Every number on this page traces to one instrument cluster: Antioch Pumping Plt #3, 3.8 miles northwest of Brentwood's center at an elevation near 60 feet. NOAA computed its 1991–2020 normals from roughly three decades of daily readings — long enough that one strange spring in Contra Costa County barely moves the dates.

Field notes for Brentwood owners

Leaf season vs closing day

If your yard drops serious leaves, the cheap trick is a leaf net over the main cover through the drop, then one bulk removal before snow. Leaves that winter on (or worse, under) the cover steep like tea and hand you stained water and clogged pumps in spring.

Match the drainage plan to the cover

Solid covers shed nothing — they need a cover pump staged before the first storm and checked after each one. Mesh covers drain themselves but pass silt that settles all winter.

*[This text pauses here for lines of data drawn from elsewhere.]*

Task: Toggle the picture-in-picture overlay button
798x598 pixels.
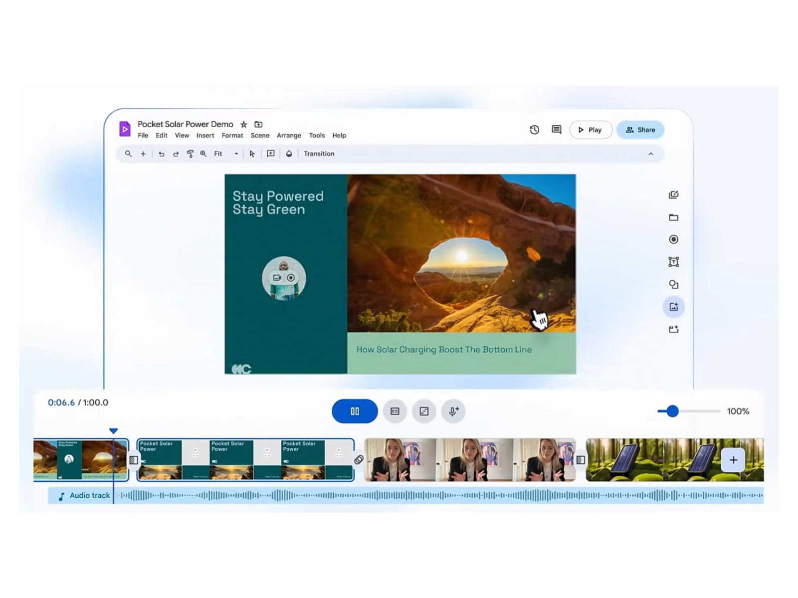Action: (x=424, y=411)
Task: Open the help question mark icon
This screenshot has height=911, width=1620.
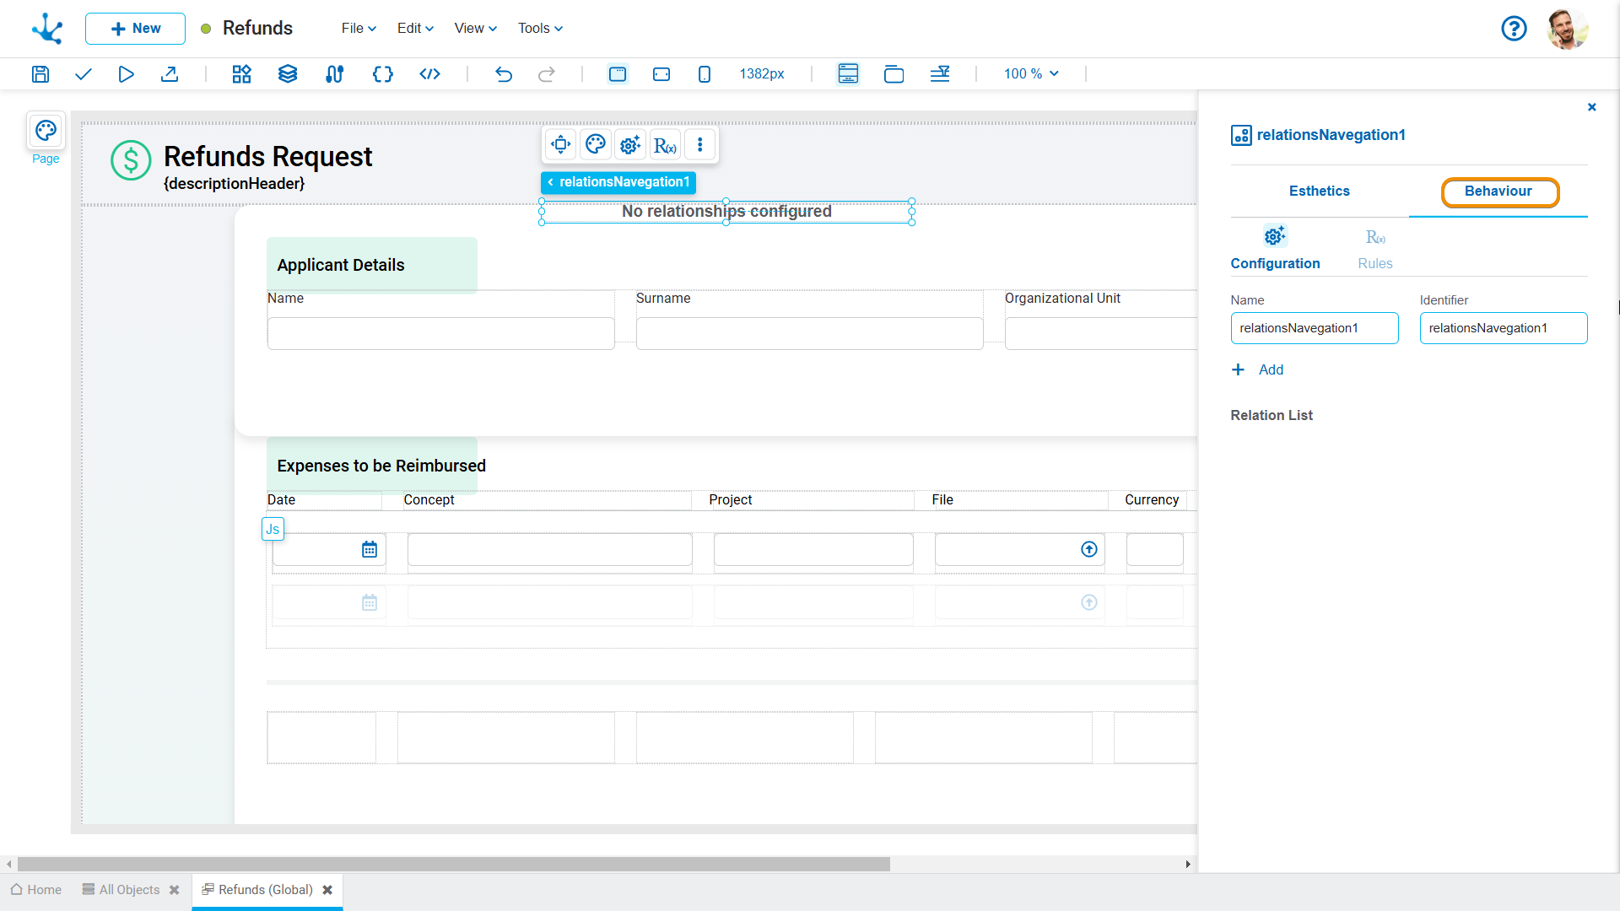Action: click(x=1514, y=29)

Either way, the plan is decided in October, not improvised in January when the cover is an ice sheet.

Cold water is the whole point

A pool closed at 55°F barely changes all winter: algae are dormant, chemicals hold, and spring opens with a light dusting instead of a bloom. A pool closed at 72°F runs its own quiet ecosystem under the cover for a month. The date matters less than the water temperature it represents.

Brentwood pool closing FAQ

What temperature should water be to close a pool?

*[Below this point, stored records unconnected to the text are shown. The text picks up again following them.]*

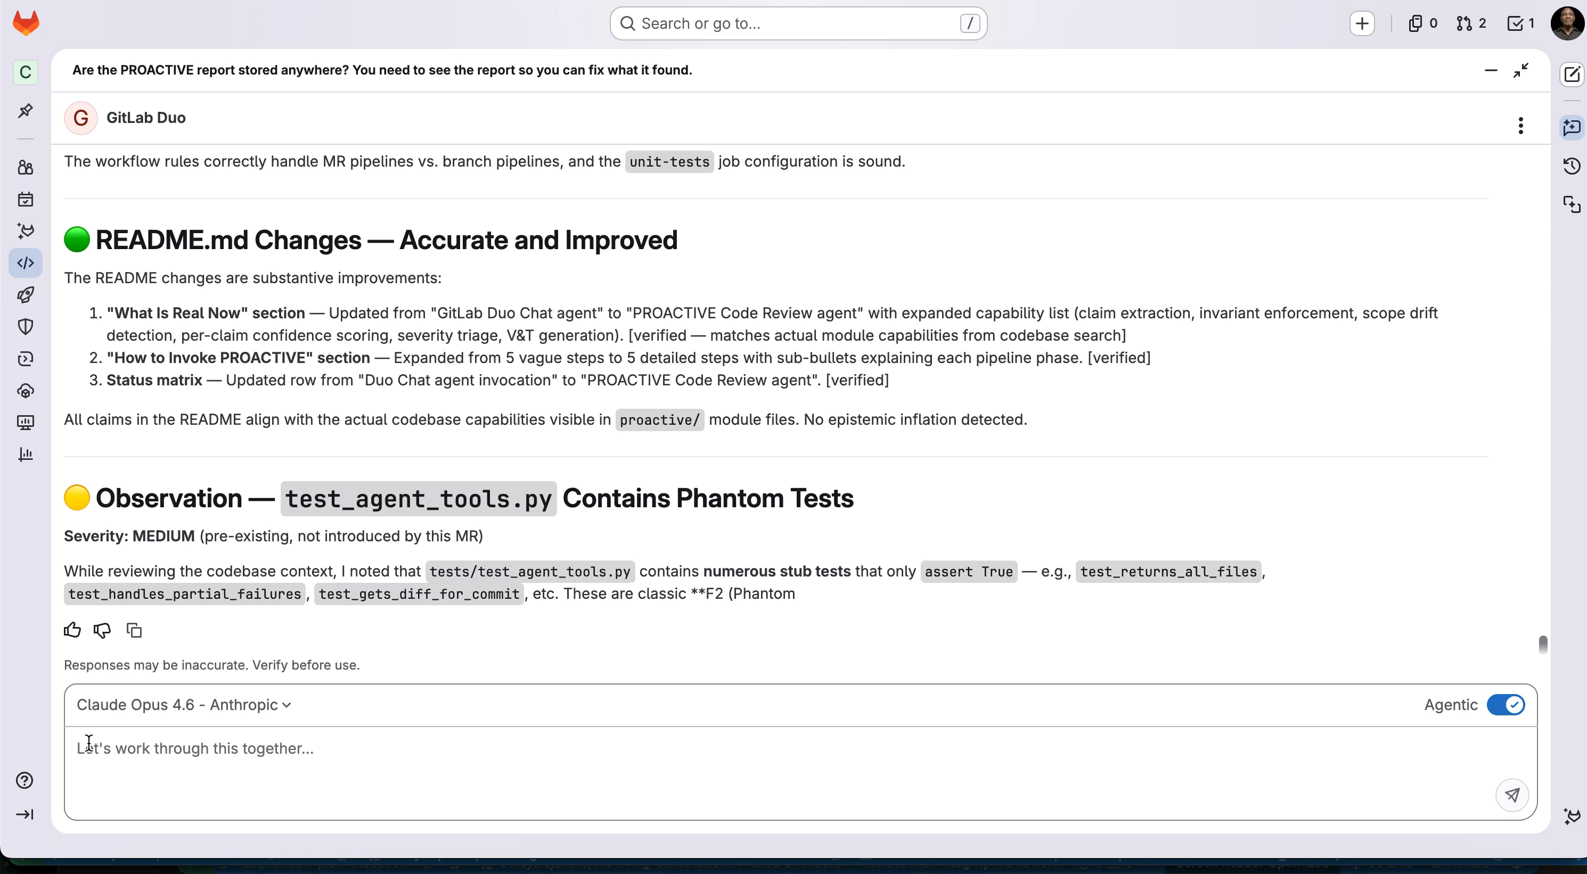This screenshot has height=874, width=1587.
Task: Expand the Claude Opus 4.6 model dropdown
Action: 184,705
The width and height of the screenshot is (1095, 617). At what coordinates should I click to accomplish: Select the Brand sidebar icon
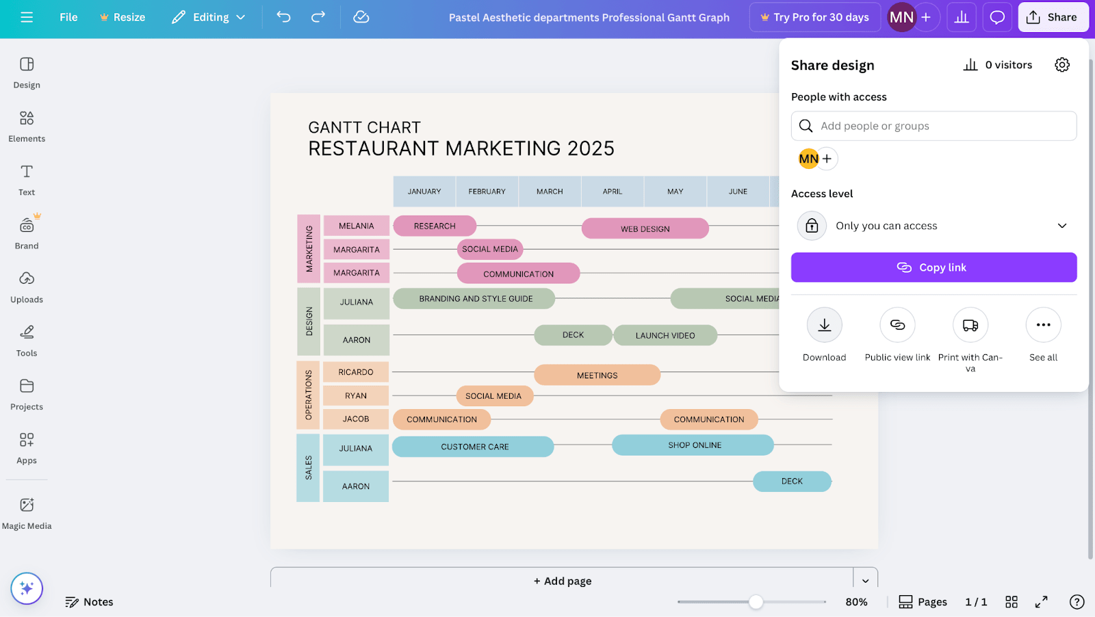(26, 233)
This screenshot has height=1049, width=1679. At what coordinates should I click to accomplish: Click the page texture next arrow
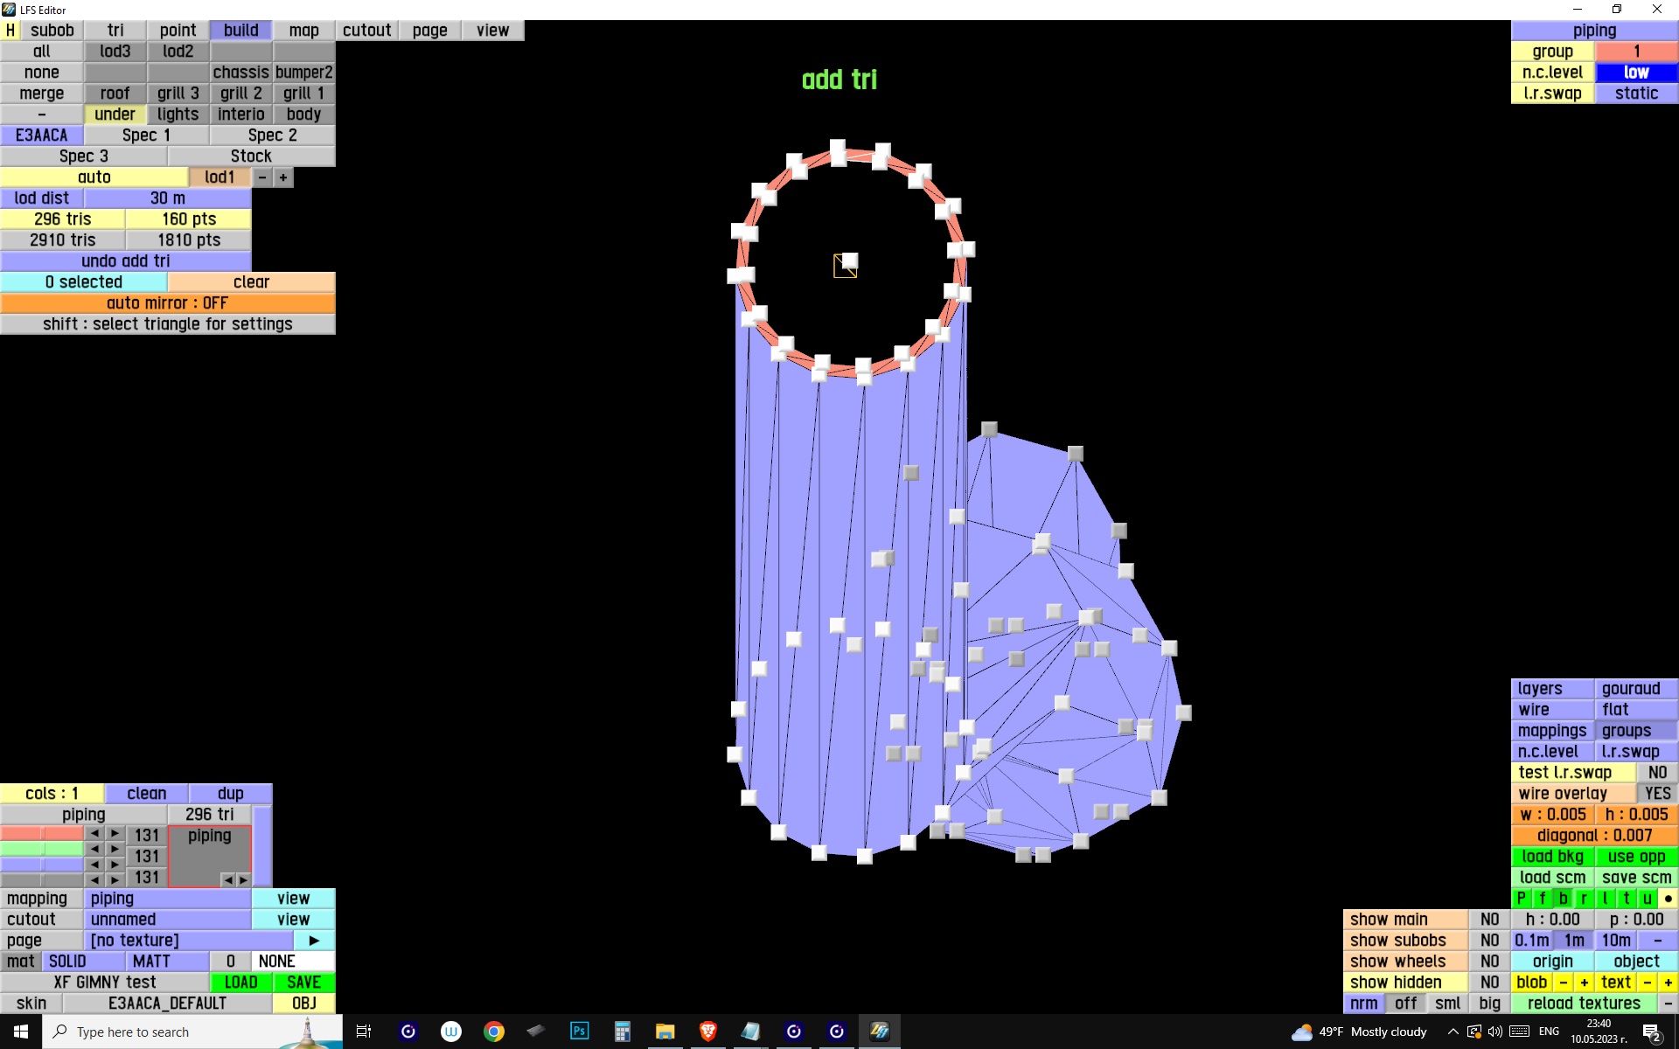coord(314,941)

Close once water holds below about 65°F — the point where algae go mostly dormant — and before hard freezes. In Brentwood, the 7-day mean drops through the threshold around October 31, so the window between then and November 10 is the sweet spot for a clean, stable close.

Can you close a pool too early?

Yes — it's the most common closing mistake. Seal 70°F water under a cover and algae keep growing in the dark all autumn; the spring opening turns green and expensive. In Brentwood, hold off until the cool-down near October 31 before covering.

Do I need antifreeze in pool lines?

Treat antifreeze as a backup, not a substitute: the real protection is air in dry lines. Where a full blowout isn't possible, pool-grade antifreeze per label is cheap insurance against a cracked pipe — worth it anywhere freezes are routine, and Brentwood sees them from about December 19.

How far should I drain my pool for winter?

Only to the line your cover manufacturer prints — a few inches below the skimmer for most solid covers, close to operating level for many mesh designs with the skimmer plugged. The water you leave in is structural: it holds the shell against groundwater all winter.

What happens if you don't winterize a pool?

Expect equipment damage first — cracked pump volutes, split filter tanks, ruptured heater exchangers — then plumbing leaks that surface at startup. In Brentwood, normals put the first freeze near December 19; everything after that date is borrowed time for an unwinterized system.

When is the last safe date to close in Brentwood?

November 10, by our model — the cool-down plus ten days (the freeze normal, December 19, leaves room to spare). Later closes happen, but they happen in gloves. The winterizing steps above take a weekend; leave yourself at least that much runway before Brentwood's first freeze-risk stretch.

Data: NOAA 1991–2020 climate normals via Antioch Pumping Plt #3 (3.8 mi); live outlook by Open-Meteo. Full attribution on the sources page. Model assumptions and error bars on methodology.